Paul looked hard at the Sanhedrin [Jewish council].
“My brothers,” he said, “I have conducted myself before God in a completely good conscience all my life up to this day.”
The apostle Paul, as we shall see more in the next chapter, took great pains to examine his own conscience. He is very clear that he has a very clear conscience before God, and people.
How could he say this?
Well, he obviously took the time to examine himself. He had to have sat and reflected on his decisions, his actions, his thoughts–toward God and toward people–and confessed to God that which was not pure before Him, trusting in His merciful forgiveness, and thanking God for all that he had done and thought in purity of heart.
For years, I’ve advocated that if you do just one spiritual practice, the prayer of examination is a foundational one. For one, it is prayer—it is time with God in conversation, review, request, and gratitude. Five to fifteen minutes a day with God in this manner will change your life, and literally rewire your brain in the process as we now know through science.

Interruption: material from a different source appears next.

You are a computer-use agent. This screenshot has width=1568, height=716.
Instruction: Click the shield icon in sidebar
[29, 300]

How wonderful it is to sleep peacefully at night knowing you have done what you could this day after reviewing your day with God, examining your “whys” with Him, confessing, receiving forgiveness, thanking, resting.

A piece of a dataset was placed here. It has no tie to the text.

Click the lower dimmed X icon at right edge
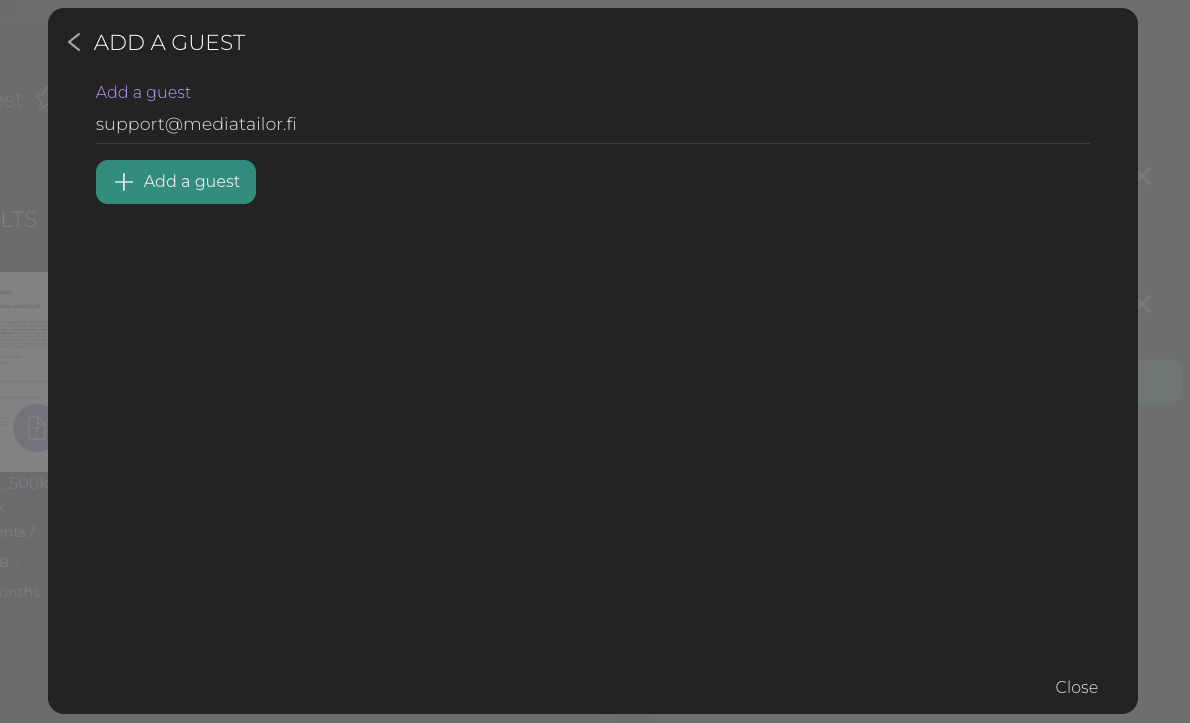This screenshot has width=1190, height=723. pyautogui.click(x=1145, y=304)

Reminds me of the Emerson quote we have on our fridge:
Finish each day and be done with it. You have done what you could. Some blunders and absurdities have crept in; forget them as soon as you can. Tomorrow is a new day. You shall begin it serenely and with too high a spirit to be encumbered with your old nonsense.
See an example of a prayer of examination here.
It’s interesting to note that Paul could have a clean conscience before God for his whole life as his life before conversion consisted of imprisoning and killing Christians for God’s sake. But he not only undoubtedly confessed it & repented of it, he also knew that he always acted out of zeal for God—even committing misguided heinous acts.